Yeah, this is completely bogus. Let's put aside the obvious assumption that you probably don't have any credible sources that back up your claim that kids today are more prone to cheat than before, and look at the equally obvious:

↑↑↓↓←→←→BA

I.e., people who are OK with cheating have been OK with it since day 1.
 

Don't discourage your players to read those books. If your player is interested in every aspect of the game, that's very fine. He can be a good DM someday, you never know. If he is interested in the books only to metagame, you can always alter some stats while building encounters, demand successful lore checks from him to see if his character knows the actual information.
 

5e monsters are so bland it won't make much difference.:cool:

I seriously cannot split character knowledge from player knowledge now even if it's
just me as a player having a certain degree of tactical competence & being unable to turn it off (thoiugh again in 5e this is mostly "focus fire"- the decision making is more interesting at an "operational" level)

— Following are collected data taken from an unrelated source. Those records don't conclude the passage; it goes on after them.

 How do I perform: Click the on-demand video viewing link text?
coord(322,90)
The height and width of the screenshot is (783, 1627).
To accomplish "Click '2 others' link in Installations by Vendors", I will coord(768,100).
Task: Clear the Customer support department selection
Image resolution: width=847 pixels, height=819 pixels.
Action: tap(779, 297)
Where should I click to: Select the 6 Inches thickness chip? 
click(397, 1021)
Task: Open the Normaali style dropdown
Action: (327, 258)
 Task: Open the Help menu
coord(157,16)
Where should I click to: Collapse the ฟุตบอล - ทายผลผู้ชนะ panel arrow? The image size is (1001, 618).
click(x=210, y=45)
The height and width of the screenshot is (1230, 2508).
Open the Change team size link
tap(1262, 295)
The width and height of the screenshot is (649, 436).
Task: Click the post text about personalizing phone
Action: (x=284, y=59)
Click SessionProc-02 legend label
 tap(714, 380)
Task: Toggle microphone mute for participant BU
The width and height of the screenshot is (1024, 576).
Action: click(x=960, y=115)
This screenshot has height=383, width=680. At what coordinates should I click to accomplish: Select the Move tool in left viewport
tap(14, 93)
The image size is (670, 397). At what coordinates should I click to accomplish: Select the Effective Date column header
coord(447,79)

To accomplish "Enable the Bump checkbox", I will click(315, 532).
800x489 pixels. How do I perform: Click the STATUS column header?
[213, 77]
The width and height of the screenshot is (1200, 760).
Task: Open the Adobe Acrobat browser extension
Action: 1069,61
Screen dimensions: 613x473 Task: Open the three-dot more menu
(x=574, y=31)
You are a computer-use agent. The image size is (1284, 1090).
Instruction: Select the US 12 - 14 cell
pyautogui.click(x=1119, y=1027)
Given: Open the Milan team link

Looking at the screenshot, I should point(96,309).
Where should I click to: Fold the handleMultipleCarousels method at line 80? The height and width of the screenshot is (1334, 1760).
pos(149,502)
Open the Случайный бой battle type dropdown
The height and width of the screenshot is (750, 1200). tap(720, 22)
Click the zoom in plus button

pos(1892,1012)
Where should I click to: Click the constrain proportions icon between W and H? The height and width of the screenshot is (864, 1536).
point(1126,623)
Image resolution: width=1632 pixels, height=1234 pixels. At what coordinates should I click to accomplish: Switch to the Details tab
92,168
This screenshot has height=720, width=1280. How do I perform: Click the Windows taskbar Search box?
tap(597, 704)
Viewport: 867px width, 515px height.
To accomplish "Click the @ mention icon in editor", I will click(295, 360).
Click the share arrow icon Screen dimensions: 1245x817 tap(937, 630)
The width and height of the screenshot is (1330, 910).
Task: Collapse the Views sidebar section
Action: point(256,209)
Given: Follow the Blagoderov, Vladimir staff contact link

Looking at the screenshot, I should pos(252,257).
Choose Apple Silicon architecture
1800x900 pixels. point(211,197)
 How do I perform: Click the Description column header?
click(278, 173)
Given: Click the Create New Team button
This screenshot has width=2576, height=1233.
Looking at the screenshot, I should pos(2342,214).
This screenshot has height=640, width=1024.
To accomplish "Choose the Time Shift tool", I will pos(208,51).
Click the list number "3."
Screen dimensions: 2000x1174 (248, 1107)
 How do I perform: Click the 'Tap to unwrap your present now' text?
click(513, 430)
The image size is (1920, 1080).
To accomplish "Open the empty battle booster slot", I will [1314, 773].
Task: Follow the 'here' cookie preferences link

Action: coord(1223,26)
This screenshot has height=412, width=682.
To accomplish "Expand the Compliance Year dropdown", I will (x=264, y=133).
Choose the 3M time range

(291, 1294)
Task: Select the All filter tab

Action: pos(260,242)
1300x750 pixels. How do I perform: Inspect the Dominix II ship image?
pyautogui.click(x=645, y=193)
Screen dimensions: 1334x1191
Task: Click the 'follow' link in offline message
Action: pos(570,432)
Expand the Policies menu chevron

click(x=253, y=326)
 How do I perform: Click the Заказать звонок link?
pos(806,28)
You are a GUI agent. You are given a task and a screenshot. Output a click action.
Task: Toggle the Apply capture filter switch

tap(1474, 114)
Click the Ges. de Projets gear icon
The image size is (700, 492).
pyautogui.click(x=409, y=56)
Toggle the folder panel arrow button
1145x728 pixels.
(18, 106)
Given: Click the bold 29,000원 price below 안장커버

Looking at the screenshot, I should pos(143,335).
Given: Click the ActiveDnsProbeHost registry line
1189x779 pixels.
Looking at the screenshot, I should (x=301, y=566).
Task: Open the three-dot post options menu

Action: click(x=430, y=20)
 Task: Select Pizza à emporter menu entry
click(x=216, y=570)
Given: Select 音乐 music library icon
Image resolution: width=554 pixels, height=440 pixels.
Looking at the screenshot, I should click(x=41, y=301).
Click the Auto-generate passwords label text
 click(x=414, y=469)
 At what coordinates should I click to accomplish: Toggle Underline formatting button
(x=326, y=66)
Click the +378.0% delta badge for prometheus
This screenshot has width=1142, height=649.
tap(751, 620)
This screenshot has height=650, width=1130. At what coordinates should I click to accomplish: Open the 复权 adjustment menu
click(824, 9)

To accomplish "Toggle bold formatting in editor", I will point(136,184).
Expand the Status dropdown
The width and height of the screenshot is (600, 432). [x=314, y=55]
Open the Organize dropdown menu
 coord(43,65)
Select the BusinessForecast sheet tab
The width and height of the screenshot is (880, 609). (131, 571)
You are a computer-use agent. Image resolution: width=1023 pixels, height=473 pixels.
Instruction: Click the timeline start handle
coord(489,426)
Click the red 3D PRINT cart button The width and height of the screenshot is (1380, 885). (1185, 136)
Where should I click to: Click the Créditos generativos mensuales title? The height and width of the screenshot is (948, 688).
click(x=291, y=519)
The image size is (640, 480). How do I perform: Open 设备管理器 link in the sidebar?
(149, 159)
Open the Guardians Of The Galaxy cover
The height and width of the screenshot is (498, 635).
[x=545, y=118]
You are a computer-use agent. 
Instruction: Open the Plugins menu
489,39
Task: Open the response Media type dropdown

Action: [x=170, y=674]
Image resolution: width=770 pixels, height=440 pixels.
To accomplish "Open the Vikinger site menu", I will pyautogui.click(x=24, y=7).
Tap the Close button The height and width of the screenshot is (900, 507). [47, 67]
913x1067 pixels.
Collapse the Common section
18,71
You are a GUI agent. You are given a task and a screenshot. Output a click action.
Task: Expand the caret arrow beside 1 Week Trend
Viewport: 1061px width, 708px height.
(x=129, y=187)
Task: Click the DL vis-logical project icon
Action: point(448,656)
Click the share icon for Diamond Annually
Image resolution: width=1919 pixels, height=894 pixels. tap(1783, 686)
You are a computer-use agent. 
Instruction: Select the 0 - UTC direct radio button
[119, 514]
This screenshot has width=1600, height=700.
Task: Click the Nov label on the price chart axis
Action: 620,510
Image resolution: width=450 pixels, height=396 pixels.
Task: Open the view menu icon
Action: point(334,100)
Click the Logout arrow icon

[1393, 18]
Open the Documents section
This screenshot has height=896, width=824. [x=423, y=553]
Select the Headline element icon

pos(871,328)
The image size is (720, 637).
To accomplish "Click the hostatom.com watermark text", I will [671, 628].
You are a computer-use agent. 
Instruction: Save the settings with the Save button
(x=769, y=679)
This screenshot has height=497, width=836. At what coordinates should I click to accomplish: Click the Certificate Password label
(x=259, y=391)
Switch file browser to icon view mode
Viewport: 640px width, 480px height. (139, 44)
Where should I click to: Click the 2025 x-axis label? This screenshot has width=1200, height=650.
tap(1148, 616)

I also DM and play so need the knowledge of monsters (I did memorise the 1e MM when I was 13)
 

Yeah, this is completely bogus. Let's put aside the obvious assumption that you probably don't have any credible sources that back up your claim that kids today are more prone to cheat than before, and look at the equally obvious:

↑↑↓↓←→←→BA

I.e., people who are OK with cheating have been OK with it since day 1.

Doubtful for most people. Cheating, lying, and other improper behaviors are often learned and reinforced behaviors.

For example, when we lived in Colorado, my daughter never swore. Ever.

We moved to NJ and she swears almost on a daily basis (and started shortly after she got here). The most obvious reason for this is that many people here, even the kids in high school, swear. A lot. Many of the parents work in NYC or other urban areas and I suspect that they bring that behavior home with them. The kids then take it to school (my daughter also got her swearing under control over the summer when she was no longer encountering it every day).

Same with cheating. It's a learned behavior that tends to start small and progress as the kids do not get harsh penalties for doing so.

Harvard Cheating Scandal
75% of students cheat

I found it humorous that it's called the Harvard Cheating Scandal as if everyone did not know that it was occurring there and on many campuses for decades. The difference today is that it is a lot easier to cheat with the electronic resources that kids have. Hence, my supposition that it happens more often.